I knew Grandma as a grandmother. When I was very young, she was a gentle but earthy old woman with an odd accent, distinctive taste in art, and some mannerisms left from working as a nurse. And some inexplicable habits, like eating the cartilage and marrow out of a chicken breast if not in polite company, or seeming uncomfortable about low-flying planes sometimes. These stories showed up slowly. “Well, when I was young, sometimes food was scarce. You know, mixing a little sawdust in the bread dough as filler, this kind of thing.”

For a while, I thought she had shifted gears in the ’50s: that she had turned away – that the war had turned her away – from the bohemian liveliness and the meliorist ideals of her youth, and that she had signed over to an American blandness of Disney, housewifehood, art in spare time, a comfortable retirement, and so on. Gradually I saw how much that idea came from books and not from her. I had tried to see her life in terms of Big Ideas And Social Trends: the Weimar times were Like This, WWII was Like That, America in the ’50s was This Other Thing.

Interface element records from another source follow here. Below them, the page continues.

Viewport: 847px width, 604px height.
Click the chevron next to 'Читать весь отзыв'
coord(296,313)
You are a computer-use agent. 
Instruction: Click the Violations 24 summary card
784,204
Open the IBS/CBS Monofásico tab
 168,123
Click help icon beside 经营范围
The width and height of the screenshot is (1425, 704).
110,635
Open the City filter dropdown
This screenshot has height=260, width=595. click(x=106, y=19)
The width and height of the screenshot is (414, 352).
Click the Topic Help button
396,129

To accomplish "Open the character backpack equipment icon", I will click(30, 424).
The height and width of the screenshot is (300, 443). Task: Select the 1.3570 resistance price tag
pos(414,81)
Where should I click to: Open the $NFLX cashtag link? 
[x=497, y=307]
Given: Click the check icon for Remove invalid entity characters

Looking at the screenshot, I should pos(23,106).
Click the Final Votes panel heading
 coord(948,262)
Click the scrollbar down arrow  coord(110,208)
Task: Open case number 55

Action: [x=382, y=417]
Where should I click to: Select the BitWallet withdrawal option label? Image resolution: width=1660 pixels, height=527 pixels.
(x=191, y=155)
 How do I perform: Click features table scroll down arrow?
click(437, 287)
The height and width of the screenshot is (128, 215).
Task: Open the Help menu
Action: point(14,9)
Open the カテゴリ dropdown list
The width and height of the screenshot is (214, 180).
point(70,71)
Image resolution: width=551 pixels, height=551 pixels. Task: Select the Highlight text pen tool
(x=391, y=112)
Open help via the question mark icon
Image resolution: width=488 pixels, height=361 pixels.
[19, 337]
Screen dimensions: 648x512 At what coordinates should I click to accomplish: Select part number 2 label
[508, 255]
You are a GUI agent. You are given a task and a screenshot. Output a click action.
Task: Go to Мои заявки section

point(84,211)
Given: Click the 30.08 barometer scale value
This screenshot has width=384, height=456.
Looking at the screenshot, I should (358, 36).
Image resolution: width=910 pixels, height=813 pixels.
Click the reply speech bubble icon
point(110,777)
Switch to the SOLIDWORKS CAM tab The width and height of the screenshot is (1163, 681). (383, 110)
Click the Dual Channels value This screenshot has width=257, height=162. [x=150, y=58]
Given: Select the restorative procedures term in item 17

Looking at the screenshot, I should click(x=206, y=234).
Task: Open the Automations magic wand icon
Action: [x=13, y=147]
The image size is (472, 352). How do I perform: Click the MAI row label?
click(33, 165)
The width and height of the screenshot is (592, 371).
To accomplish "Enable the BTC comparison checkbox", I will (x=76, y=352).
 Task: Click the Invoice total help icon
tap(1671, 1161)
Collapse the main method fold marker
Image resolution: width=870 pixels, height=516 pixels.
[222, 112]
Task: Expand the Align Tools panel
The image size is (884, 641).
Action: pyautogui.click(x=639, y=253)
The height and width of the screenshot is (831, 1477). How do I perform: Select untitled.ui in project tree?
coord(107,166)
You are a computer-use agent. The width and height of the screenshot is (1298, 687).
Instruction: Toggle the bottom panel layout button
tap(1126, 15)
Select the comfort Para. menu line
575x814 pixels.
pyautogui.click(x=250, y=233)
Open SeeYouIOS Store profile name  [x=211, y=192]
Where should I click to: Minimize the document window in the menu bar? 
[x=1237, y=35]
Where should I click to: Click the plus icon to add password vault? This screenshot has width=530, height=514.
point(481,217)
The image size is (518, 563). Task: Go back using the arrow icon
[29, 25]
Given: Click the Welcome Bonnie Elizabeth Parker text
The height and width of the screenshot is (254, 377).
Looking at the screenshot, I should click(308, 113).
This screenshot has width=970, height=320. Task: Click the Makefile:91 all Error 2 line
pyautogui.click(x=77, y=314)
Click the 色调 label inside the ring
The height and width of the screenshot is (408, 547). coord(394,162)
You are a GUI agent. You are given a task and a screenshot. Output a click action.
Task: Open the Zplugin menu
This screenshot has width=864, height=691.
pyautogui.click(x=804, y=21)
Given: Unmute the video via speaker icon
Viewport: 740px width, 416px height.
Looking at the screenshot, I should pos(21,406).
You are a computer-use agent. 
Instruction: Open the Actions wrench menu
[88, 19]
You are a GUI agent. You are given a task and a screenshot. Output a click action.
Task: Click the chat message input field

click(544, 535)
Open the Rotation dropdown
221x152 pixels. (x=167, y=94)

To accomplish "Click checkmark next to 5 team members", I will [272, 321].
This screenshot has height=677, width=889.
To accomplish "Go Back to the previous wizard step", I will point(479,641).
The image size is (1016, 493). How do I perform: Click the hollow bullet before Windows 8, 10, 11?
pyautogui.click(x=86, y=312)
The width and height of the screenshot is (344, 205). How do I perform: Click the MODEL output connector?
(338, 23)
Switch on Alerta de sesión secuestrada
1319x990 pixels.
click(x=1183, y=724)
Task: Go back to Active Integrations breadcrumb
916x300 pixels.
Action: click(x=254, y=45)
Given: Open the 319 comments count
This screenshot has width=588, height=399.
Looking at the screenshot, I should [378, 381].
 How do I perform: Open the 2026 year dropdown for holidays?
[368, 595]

I was going backwards. What matters first about the Weimar times is what they were like to live inside. That’s not all that matters, but nothing else matters if that doesn’t. We can’t see into a person’s life through copula sentences: “The Weimar period was materially difficult but intellectually productive”, “Some Allied bombings were ethically troubling”, “The midcentury Hollywood animation establishment was sexist”. Those don’t begin. But maybe: Feeding the goat with dandelions picked from the sidewalks of Lichterfelde. The way the raining city-ashes smelled. That Betty Brenon hired only women at her studio so they could get work done. I can only see Grandma starting with what she saw.

From there, it’s obvious that she did not let go, was not subsumed into the history textbook subheds of the century; she was always moving under her own power, in catastrophies and in merely imperfect systems. And so was everyone. Grandma was special in many ways, but point to anyone and so are they. Some of us are lucky enough to get to a place where our work can accrete, where we can build a piece of the world we want. Many of us are not. War is only one of the forces that can destroy a person’s chances, or a generation’s work, or a generation. The weight of history is intolerable, an ocean-trench pressure, if we try to take it as a weight. Talking with Grandma helped me take it as a liquid, something that we can equalize against without being crushed, something whose unintelligible mass we can, with luck, push through and move within.

I hope that we will remember the people who are leaving us now as people. I hope that, one day, we will be remembered as people.